# DYNAMICALLY RECONFIGURABLE DCT ARCHITECTURES BASED ON BITRATE, POWER, AND IMAGE QUALITY CONSIDERATIONS

Yuebing Jiang and Marios Pattichis

University of NewMexico Department of Electrical and Computer Engineering Albuquerque, NM 87106 {yuebing, pattichis}@ece.unm.edu

### ABSTRACT

We propose a dynamically reconfigurable DCT architecture system that can be used to optimize performance objectives while meeting real-time constraints on power, image quality, and bitrate. The proposed system can be dynamically reconfigured between 4 different modes: (i) minimum power mode, (ii) minimum bitrate mode, (iii) maximum image quality mode, and (iv) typical mode.

The proposed system relies on the use of efficient DCT implementations that are parameterized by the word-length of the DCT transform coefficients and the use of different quantization quality factors. Optimal DCT architectures and quality factors are pre-computed on a training dataset. The proposed system is validated on the LIVE database using leaveone-out. From the results, it is clear that real-time constraints can be successfully met for the majority of the test images while optimizing for the 4 modes of operation.

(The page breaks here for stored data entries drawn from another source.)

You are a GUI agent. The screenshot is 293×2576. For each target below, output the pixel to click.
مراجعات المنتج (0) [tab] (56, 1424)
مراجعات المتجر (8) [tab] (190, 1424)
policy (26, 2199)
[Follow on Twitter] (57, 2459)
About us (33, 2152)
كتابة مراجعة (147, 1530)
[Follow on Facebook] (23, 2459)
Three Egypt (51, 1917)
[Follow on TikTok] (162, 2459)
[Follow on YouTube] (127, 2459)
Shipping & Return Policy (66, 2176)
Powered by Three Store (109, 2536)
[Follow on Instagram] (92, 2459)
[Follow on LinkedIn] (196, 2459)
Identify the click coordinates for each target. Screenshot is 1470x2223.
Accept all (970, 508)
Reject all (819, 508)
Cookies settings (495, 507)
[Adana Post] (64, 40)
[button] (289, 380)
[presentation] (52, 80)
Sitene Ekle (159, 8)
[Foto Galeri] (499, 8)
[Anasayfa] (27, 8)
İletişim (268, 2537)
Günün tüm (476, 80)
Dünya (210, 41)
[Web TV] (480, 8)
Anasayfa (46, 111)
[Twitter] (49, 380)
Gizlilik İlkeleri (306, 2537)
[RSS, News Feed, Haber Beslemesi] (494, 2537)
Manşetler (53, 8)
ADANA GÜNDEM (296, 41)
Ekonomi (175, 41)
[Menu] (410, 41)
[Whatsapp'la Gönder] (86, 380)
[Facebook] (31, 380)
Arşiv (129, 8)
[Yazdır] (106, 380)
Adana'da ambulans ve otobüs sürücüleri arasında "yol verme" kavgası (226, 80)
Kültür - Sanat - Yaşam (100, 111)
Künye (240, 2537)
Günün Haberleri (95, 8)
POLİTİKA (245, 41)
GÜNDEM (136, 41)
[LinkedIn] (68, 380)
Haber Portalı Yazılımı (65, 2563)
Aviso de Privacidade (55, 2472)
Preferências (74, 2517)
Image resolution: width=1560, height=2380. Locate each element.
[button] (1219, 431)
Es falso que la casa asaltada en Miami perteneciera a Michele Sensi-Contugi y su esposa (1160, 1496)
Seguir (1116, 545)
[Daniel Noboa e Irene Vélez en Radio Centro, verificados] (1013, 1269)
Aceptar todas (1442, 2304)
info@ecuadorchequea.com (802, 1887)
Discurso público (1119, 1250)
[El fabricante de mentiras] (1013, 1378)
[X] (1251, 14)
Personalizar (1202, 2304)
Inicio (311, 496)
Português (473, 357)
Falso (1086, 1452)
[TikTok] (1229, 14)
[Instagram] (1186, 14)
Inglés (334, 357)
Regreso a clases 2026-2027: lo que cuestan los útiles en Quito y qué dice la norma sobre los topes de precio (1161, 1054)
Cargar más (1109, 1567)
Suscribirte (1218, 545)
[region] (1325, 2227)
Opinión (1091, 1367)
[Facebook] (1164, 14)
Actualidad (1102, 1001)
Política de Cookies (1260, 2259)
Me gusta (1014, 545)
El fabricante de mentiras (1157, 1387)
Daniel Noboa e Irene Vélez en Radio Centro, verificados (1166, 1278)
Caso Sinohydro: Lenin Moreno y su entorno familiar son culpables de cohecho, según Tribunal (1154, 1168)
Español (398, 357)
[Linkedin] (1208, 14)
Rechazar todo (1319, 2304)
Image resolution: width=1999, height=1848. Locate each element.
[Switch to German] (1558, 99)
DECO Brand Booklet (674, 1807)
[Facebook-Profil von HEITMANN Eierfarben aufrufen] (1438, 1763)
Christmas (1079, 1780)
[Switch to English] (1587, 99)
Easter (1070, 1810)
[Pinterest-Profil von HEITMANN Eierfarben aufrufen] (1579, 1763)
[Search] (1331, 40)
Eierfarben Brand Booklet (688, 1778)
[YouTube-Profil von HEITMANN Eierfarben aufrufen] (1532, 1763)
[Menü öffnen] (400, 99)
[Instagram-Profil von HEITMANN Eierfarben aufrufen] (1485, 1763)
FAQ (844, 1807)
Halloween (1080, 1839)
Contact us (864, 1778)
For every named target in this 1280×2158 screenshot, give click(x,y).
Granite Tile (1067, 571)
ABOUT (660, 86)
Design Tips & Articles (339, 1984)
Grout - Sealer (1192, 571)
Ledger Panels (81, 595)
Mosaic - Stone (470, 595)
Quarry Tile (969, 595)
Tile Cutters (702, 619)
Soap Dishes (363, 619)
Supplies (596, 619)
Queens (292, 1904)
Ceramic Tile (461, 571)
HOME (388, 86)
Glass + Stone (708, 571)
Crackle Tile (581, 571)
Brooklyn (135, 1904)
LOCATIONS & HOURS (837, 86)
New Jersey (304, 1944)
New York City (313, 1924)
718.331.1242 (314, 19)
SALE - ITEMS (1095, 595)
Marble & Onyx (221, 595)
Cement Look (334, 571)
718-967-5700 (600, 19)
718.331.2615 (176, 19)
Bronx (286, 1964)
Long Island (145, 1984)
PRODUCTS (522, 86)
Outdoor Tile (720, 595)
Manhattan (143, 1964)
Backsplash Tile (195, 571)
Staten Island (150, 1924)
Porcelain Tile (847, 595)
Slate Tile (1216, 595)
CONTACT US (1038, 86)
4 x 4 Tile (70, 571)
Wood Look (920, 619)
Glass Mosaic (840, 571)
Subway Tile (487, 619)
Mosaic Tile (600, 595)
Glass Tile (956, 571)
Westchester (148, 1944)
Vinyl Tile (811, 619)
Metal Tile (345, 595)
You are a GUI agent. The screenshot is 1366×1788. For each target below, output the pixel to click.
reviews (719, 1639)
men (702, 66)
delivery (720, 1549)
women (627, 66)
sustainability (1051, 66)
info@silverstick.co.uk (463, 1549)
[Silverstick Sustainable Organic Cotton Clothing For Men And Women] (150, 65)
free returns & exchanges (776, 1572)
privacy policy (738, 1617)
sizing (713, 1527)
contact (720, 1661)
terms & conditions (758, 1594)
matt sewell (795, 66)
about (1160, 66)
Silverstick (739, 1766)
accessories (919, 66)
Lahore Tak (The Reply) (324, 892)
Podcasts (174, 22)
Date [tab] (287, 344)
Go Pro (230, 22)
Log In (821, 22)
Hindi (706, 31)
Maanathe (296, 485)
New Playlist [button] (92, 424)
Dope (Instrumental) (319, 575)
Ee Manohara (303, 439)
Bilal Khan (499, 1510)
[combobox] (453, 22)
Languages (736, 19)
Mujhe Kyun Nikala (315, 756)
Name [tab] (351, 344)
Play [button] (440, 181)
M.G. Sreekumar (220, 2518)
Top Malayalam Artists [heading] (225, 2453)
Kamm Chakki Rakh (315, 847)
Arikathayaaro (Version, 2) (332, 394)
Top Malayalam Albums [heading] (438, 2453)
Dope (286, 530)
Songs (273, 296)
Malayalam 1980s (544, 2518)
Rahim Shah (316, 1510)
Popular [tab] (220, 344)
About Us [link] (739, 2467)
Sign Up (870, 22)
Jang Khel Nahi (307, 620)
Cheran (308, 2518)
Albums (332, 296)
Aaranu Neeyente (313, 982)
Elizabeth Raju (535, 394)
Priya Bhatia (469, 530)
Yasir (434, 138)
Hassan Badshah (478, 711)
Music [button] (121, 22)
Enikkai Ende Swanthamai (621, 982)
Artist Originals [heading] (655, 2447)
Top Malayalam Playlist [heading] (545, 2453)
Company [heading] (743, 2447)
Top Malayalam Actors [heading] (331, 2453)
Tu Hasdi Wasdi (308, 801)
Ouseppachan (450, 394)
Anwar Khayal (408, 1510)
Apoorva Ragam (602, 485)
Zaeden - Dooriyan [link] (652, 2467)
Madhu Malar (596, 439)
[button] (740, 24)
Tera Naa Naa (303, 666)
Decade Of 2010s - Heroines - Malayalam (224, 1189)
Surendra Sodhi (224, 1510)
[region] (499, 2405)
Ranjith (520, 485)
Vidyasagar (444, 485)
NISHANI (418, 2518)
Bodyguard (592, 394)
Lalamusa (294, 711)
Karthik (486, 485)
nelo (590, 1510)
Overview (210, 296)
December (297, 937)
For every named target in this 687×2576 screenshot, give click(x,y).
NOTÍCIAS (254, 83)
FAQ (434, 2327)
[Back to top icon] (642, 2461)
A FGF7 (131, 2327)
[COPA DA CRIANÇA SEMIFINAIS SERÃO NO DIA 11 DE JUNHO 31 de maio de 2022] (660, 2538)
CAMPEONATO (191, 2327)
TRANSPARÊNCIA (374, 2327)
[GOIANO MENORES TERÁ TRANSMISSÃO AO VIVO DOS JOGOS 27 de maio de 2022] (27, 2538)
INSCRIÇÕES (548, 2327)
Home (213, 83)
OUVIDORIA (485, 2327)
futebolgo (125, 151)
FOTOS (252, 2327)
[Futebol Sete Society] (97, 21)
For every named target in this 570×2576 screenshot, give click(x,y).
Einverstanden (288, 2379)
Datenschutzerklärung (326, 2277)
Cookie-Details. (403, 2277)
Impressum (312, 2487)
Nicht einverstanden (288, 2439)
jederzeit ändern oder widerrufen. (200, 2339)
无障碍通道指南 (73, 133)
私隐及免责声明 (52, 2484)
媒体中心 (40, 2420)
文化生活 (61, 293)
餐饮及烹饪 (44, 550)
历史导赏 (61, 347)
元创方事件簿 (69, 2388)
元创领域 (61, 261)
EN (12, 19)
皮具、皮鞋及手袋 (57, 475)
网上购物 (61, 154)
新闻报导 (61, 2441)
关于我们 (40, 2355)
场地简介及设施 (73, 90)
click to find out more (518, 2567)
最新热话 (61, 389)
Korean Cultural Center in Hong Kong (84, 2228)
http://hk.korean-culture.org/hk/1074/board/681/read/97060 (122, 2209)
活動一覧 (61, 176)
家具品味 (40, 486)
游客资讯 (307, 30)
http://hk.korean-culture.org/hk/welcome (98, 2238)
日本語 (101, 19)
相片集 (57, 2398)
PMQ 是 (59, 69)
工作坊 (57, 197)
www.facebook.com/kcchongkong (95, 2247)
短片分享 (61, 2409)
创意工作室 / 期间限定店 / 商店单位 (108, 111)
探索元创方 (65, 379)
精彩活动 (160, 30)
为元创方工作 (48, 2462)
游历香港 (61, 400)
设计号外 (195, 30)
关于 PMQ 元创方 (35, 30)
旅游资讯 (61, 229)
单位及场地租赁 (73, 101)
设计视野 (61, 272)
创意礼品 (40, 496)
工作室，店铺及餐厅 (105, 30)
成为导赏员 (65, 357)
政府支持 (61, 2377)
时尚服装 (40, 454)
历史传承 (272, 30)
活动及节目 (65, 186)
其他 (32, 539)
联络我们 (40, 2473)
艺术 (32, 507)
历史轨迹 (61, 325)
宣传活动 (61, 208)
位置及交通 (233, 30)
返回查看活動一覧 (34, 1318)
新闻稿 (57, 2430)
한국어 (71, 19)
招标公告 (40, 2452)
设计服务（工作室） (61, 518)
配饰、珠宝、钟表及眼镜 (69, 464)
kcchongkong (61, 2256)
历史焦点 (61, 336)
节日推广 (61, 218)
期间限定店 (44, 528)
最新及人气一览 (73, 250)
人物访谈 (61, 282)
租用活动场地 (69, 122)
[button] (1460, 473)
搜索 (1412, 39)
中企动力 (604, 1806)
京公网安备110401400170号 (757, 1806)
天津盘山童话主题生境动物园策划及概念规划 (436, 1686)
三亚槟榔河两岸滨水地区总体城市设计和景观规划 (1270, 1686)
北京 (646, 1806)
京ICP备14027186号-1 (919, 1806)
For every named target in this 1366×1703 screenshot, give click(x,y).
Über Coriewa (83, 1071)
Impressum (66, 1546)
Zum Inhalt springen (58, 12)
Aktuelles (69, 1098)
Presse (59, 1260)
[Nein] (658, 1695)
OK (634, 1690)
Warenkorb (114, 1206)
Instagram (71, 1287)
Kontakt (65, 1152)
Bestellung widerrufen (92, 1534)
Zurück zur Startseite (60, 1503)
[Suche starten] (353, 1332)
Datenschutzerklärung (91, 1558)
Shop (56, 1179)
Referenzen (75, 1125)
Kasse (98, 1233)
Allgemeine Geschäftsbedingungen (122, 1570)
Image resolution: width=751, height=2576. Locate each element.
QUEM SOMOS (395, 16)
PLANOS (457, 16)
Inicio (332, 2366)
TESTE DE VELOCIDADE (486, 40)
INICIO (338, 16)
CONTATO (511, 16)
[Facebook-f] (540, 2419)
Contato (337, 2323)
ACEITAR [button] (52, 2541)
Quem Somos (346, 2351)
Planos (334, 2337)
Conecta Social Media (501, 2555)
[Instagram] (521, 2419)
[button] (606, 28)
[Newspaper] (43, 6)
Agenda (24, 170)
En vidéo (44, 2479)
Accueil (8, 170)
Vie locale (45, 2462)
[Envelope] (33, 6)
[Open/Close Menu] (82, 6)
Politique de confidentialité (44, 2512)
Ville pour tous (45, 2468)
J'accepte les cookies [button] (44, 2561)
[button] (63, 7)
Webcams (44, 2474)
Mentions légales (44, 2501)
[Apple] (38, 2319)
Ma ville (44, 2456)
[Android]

*Index Terms*— DCT, finite word length, quantization, Dynamic Partial Reconfiguration.

# 1. INTRODUCTION

Modern mobile devices require image processing solutions that can scale with available power. Wireless networks impose specific constraints on available bandwidth, while users are interested in the quality of the transmitted images. Taken together, we thus have opposing constraints on power, bitrate, and image quality. The design of image compression hardware usually attempts to provide a static hardware solution that can balance these constraints. Unfortunately, the constraints can change in real-time. For example, there is a need for a low-power solution when the battery level of a mobile device is significantly depleted. Network requirements can vary based on location. Furthermore, requirements on image quality can vary based on the changing interests of the user. We propose the development of a dynamically reconfigurable framework that allows the hardware to adapt to these requirements.

For addressing some of these issues, we focus on the development of a dynamically-reconfigurable system for the DCT. Thus, our proposed system will be compatible with image and video compression standards that rely on the DCT. In fact, we will demonstrate our system as a part of baseline JPEG. In terms of practical usage, we introduce new DCT hardware configurations that reflect realistic scenarios for image compression. These scenarios include: (i) minimum power mode, (ii) minimum bitrate mode, (iii) max image quality mode, and (iv) typical mode. All modes are subject to constraints based on the maximum available power, minimum acceptable image quality, and maximum bitrate. We refer to the methods section for details.

The proposed system can dynamically reconfigurable the hardware from one of these modes to another. Furthermore, by changing the constraints, it is clear that we can generate different hardware solutions.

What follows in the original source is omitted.